3回目はバイクで大須(まんだらけ)に行くついでに、ちょっとソーセージを
どこの出店にもソーセージはあるのですが、ここはラングブロイの店で。
「ゴールデンマイスターセット 1100円」
ブラートブルスト(焼きソーセージ)とクナッカー(スモークソーセージ)。
ここは”ドイツソーセージの父”マイスター・ローシャイダー”さんの監修という
ことで。ドイツというとソーセージ。という感じがしますが、父が現存して
おられるという事は、意外と歴史が浅い?或はここ半世紀程で劇的な変化が?
或は上方落語における故桂米朝師匠の様に、再興の偉人と言う事?
一度、じっくり調べねば。
 
 
これで最後。仕事の関係でもう最終日24日までに行く日はないぞ。という20日
実は来月の写真館でまとめる関西行きを控えていたので、予算がない。
最もコスパが良くて、最もポピュラーなビールを。

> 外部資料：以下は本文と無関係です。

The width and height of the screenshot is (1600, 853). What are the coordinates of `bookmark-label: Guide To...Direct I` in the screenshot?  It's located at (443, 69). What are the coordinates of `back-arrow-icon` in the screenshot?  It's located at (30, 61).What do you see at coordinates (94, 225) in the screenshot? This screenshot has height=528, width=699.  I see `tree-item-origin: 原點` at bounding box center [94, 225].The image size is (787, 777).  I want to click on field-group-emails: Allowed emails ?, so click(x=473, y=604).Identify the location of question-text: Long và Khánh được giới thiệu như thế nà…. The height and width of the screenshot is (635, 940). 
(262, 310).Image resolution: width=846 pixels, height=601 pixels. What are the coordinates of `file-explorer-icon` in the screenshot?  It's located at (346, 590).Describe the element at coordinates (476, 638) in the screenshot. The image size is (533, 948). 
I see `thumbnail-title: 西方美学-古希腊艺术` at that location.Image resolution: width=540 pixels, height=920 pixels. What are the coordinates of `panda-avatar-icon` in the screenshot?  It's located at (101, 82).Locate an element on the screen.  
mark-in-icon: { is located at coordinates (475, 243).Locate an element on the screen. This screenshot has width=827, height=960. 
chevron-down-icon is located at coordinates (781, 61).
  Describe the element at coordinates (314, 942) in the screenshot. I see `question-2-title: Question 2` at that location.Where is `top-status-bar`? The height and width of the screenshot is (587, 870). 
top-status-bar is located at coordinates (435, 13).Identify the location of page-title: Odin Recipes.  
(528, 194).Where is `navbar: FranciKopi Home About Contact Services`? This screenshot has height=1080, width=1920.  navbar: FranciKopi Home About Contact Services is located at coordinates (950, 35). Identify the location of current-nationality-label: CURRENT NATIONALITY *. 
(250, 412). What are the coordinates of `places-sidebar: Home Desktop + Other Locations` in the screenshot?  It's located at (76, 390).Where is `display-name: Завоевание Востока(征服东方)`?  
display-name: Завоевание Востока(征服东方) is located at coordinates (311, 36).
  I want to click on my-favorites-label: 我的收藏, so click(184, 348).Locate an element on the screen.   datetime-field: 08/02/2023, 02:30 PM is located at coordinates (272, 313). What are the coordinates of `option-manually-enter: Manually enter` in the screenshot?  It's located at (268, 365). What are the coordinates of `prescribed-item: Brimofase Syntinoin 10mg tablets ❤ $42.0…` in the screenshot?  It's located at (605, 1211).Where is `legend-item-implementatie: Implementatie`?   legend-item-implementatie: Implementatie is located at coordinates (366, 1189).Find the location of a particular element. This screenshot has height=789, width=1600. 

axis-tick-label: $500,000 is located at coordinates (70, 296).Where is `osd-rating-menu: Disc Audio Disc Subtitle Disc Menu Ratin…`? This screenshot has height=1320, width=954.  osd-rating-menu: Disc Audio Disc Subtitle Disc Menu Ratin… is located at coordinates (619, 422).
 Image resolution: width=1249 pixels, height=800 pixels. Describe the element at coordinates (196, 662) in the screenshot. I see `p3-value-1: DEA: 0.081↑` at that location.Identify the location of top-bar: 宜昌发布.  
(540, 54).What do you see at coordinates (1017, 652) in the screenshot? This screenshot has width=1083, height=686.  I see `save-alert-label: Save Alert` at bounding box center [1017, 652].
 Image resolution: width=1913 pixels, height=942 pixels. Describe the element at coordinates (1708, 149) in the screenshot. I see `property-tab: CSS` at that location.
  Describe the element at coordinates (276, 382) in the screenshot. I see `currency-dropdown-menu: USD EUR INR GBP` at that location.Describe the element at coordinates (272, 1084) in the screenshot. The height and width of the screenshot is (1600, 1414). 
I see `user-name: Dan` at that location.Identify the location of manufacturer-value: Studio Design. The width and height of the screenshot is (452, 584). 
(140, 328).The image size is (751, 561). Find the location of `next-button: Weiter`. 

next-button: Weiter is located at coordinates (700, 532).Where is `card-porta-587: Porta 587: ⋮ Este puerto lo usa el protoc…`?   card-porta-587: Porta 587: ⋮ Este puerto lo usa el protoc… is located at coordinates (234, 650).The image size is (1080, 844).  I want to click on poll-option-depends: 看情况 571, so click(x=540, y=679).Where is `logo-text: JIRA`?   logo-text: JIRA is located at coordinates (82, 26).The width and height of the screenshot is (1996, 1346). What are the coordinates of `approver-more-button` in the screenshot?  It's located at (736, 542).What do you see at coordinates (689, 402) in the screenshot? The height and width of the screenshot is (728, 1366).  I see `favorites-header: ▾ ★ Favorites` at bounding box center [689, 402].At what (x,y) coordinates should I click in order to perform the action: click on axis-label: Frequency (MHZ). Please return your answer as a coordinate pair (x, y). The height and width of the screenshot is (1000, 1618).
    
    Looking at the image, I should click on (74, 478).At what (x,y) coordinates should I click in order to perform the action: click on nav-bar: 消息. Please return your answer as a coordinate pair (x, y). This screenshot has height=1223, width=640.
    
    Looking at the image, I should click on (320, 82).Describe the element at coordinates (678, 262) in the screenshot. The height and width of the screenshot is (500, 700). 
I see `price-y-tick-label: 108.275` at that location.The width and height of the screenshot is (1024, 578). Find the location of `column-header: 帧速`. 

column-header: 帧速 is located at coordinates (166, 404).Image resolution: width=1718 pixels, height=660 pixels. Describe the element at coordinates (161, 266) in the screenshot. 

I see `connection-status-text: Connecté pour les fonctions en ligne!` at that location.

という事で、
世界中のホテルに置いているという、
「ビットブルガー プレミアムピルス 1000円(400ml)」
これは日本のビールに一番近かったけど、もちろんドライとかラガーではなく
モルツとか恵比寿系の旨さ。
 
来年はばっちりシフト調整+貯金で、準備しよう。
同僚にはビール一杯1000円以上というと、
「高っかーっ!」と言われましたが、居酒屋で350円の生中3杯飲むより
いいや。どうせそんなに飲めないし。
上前津下車→会場→丸の内乗車(上前津に戻ると座れないので)という
グランドウォークもビールのカロリーを消費するのにはいい負荷でした。